*** STORED DATA Section Begins ***

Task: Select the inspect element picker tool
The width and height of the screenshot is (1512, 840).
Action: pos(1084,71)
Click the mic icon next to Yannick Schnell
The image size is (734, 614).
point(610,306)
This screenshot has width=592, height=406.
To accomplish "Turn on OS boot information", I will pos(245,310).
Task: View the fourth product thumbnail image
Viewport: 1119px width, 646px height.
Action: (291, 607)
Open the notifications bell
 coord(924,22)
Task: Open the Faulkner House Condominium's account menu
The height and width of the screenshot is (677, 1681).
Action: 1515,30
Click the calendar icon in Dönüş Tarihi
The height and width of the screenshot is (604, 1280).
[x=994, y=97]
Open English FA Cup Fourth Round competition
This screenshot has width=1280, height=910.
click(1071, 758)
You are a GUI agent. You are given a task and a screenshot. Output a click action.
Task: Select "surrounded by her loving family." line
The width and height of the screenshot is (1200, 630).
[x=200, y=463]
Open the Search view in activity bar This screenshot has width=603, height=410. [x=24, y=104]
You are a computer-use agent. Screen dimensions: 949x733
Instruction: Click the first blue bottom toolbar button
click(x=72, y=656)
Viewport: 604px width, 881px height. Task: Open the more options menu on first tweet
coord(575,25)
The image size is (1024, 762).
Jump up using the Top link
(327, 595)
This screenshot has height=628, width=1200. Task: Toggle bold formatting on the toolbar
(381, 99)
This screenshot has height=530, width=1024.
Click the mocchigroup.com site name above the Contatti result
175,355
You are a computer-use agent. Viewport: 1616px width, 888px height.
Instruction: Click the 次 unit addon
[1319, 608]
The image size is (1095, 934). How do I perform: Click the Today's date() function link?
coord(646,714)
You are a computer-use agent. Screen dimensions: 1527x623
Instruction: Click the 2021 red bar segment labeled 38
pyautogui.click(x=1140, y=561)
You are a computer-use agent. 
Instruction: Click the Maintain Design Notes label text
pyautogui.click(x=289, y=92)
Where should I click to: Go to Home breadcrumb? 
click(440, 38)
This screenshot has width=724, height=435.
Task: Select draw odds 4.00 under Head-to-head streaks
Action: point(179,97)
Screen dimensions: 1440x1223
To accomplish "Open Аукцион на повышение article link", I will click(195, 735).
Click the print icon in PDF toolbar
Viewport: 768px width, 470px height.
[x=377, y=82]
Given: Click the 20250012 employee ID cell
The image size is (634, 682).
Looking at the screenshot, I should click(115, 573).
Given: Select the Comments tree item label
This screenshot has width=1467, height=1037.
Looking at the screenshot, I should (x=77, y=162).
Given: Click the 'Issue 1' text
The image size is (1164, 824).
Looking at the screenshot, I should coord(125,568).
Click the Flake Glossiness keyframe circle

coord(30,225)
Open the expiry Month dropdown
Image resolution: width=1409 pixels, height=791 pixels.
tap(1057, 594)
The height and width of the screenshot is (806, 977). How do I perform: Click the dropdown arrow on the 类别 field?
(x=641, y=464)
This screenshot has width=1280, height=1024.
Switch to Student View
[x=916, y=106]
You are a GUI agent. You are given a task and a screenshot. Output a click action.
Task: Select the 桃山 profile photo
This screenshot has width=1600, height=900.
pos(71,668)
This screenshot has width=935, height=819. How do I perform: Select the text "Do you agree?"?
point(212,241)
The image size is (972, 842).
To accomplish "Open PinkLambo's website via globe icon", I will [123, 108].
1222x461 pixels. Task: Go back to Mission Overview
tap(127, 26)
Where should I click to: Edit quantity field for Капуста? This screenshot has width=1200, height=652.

*** STORED DATA Section Ends ***

WHAT YOU SHOULD DO | The answer must consist of every line from the entries above that contains the string "agent".

SOLUTION TO THE EXERCISE |
You are a GUI agent. You are given a task and a screenshot. Output a click action.
You are a computer-use agent. Screen dimensions: 949x733
You are a computer-use agent. Viewport: 1616px width, 888px height.
You are a computer-use agent. Screen dimensions: 1527x623
You are a computer-use agent. 
You are a GUI agent. You are given a task and a screenshot. Output a click action.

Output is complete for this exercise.